■ **Dataset**:
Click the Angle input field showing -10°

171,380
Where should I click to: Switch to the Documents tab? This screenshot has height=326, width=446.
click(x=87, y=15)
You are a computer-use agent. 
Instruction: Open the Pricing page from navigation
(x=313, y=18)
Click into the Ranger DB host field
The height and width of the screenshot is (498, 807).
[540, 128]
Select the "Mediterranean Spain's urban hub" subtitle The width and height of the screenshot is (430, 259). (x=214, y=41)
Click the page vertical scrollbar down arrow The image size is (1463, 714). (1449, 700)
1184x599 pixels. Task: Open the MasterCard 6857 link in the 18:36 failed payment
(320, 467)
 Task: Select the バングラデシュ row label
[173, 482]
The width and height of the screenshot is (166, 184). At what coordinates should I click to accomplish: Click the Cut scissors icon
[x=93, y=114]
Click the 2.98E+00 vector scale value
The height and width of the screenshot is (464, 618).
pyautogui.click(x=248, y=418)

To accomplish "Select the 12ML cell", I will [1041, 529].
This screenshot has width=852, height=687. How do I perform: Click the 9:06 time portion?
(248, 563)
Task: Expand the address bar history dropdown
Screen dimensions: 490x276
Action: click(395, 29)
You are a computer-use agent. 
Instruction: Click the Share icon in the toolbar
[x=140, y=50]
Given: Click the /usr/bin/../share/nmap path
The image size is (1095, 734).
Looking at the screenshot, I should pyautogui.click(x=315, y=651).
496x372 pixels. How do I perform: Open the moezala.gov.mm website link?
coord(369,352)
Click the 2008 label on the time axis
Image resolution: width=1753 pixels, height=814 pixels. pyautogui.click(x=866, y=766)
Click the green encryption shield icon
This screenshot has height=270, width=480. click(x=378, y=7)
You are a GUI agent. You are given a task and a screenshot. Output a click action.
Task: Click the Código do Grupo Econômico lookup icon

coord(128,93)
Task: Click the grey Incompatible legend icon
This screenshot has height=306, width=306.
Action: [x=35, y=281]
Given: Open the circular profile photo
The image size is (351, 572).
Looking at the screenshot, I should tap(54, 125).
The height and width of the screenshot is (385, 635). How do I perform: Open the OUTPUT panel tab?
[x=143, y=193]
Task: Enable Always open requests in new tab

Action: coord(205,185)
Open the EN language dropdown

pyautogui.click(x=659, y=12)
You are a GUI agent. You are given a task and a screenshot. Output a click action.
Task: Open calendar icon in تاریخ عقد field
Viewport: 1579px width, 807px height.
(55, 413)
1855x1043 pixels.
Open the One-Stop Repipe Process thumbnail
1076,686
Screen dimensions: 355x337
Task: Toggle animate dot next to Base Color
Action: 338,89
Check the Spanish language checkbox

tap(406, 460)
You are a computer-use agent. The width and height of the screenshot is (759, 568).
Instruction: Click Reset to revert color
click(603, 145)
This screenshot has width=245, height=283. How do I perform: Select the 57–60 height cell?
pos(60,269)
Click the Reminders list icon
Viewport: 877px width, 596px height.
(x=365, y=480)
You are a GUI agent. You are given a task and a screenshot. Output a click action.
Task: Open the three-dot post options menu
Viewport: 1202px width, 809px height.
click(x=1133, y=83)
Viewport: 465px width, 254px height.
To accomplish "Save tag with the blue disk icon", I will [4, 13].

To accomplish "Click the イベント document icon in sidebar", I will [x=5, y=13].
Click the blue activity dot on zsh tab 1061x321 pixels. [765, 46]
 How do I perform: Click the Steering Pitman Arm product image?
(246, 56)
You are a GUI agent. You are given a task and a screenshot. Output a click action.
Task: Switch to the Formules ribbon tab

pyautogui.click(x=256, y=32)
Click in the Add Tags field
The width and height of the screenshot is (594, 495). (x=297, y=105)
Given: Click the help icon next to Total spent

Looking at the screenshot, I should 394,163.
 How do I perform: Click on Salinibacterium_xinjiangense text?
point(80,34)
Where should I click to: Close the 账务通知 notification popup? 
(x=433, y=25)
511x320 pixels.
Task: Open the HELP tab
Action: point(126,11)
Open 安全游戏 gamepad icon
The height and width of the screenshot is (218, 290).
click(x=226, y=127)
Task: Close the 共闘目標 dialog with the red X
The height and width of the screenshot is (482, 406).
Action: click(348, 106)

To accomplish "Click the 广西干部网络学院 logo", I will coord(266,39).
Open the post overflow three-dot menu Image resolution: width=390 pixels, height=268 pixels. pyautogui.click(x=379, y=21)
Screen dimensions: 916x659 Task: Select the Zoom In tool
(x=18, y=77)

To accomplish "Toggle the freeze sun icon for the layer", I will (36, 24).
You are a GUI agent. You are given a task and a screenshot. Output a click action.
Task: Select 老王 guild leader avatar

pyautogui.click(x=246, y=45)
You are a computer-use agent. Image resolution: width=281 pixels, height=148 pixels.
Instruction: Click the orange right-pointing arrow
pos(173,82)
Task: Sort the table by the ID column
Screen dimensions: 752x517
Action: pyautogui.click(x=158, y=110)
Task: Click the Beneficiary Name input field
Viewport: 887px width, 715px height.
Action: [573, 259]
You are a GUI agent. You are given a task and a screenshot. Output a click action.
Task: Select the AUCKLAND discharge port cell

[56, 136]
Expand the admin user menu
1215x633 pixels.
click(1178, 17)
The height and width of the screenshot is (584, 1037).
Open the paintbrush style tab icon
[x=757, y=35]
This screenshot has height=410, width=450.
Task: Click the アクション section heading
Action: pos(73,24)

■ **Work item**:
Out of the entries, report each line that contains the word "with".

■ **Answer space**:
To accomplish "Save tag with the blue disk icon", I will [4, 13].
Task: Close the 共闘目標 dialog with the red X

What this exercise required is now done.